Seit vielen jahren nehme ich mir vor, mal nach caceres zu fahren. Gestern war ich früh wach und fuhr gleich los. Die extremadura ist eine wilde landschaft, die allerdings von europa zur agrarwüste verwandelt wird: riesige maisfelder, eukalyptusplantagen, schon halb abgebrannt, grausam. Die leute in der eu, die in heissen ländern wein, eukalyptus und mais (alle drei entziehen der erde extrem viel wasser und brauchen viel davon) fördern, sollen jetzt mal einen betriebsausflug hierher machen.

Caceres ist eine laute, schnelle, obwohl nicht besonders groß großstädtische stadt. Man fährt durch den üblichen industrie und wohnburgen-gürtel hinein, prachtboulevard, die leute entspannt, trinken kaffee, unterhalten sich. Schöne atmosphäre. Aber leider: mörderischer verkehr, einbahnstrassen labyrinthe und keine parkplätze. Ich muss ohne auto nochmal herkommen. Nach einem frühstück fuhr ich also weiter nach malpartida, wo gerade ein fest stattfand, mit einigen schwierigkeiten eine fahne gehisst und ein loblied auf die extremadura gesungen wurde. Es gibt da auch diesen park mit eindrucksvollen felsformationen und das museum des deutschen künstlers wolf vostell (1932 bis 98), das mir eher wie ein deutscher albtraum vorkam, schwamm drüber, es war sowieso geschlossen.

Die nächsten hundert kilometer schien ich vollkommen losgelöst von zeit und raum durch eine unwirkliche landschaft in allen gelb- und ockertönen auf wohlige art verloren zu gehen. Ab und zu hielt ich an und stieg in die steinlandschaft. valencia de alcantara hat doch wahrhaftig einen bahnhof. Züge gibt’s in portugal und spanien eher weniger. Die meisten leute reisen mit dem eigenen auto oder per bus.
Die grenze zwischen spanien und portugal ist wild und rau, adler kreisen über den bergen, die aussehen wie kleine dolomiten, verwaiste wohnhäuser, die früher wohl von den familien der zollbeamten bewohnt waren, verfallen jetzt in schönheit.
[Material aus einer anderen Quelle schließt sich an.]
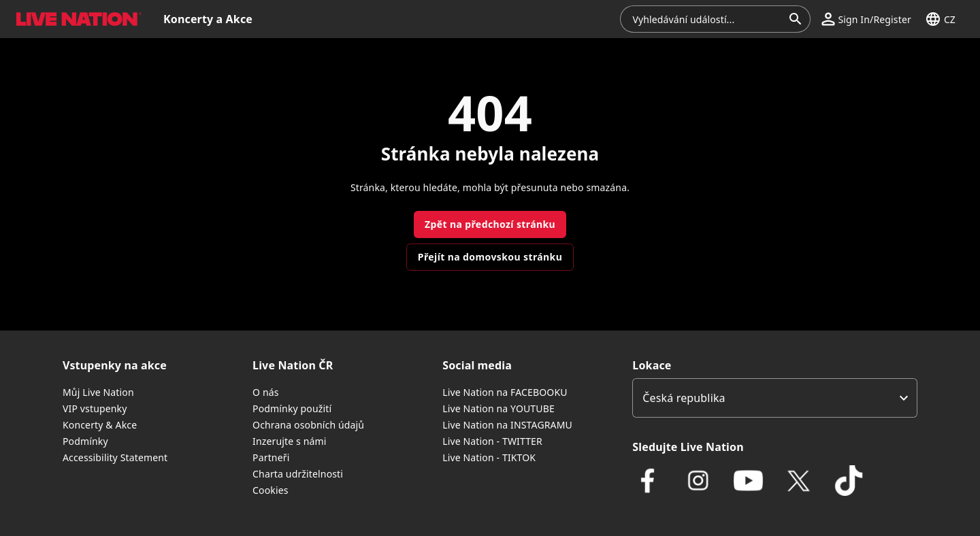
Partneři (271, 457)
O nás (265, 392)
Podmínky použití (292, 408)
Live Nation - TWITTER (492, 441)
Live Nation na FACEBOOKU (504, 392)
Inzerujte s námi (289, 441)
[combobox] (707, 19)
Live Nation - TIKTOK (489, 457)
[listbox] (774, 398)
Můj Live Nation (98, 392)
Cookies (270, 490)
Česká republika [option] (683, 398)
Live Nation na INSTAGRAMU (507, 424)
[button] (866, 19)
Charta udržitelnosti (297, 473)
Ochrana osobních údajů (308, 424)
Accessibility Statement (115, 457)
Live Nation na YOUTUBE (498, 408)
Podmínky (85, 441)
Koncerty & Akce (99, 424)
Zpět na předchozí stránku (490, 224)
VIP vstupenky (95, 408)
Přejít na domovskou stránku (490, 256)
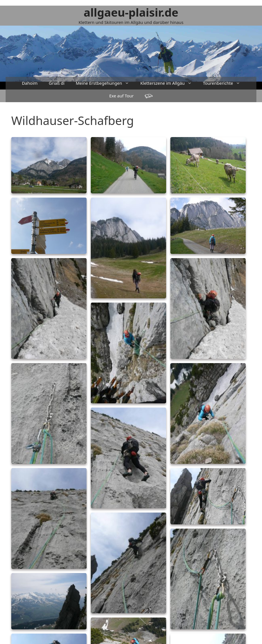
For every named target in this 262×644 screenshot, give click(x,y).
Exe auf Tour (121, 96)
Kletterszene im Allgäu (169, 83)
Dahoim (30, 83)
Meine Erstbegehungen (105, 83)
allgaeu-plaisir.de (131, 12)
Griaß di (57, 83)
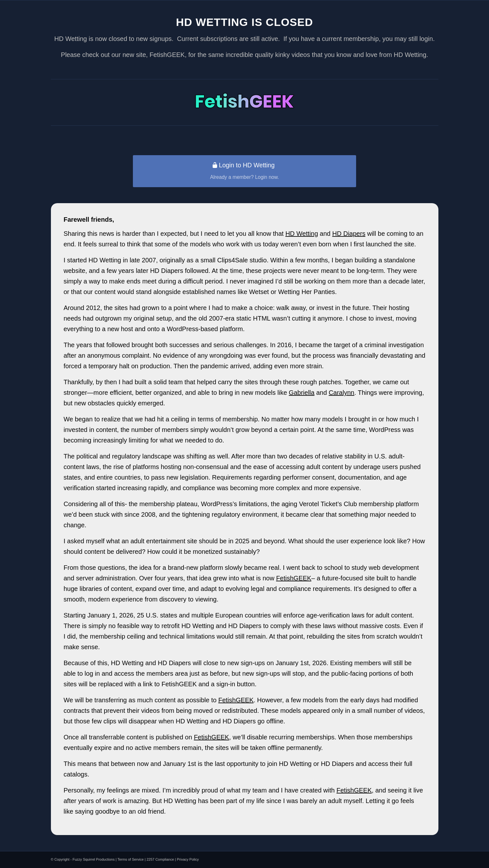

Überhaupt: viel verfall, überall. Riesige gutshäuser samt kirchen und ställen verrotten so langsam in der landschaft. Die natur holt sich am ende alles zurück. Unterhalb marvao hats viele hektar wald und naturschutzgebiete weggebrannt. Ich fühlte mich nicht mehr so wohl zwischen all den verbrannten flächen und all dem, was noch brennen könnte. Fand einen wunderhübschen stausee und sprang rein. Er schenkte mir einen kleine zauberhaften kristall.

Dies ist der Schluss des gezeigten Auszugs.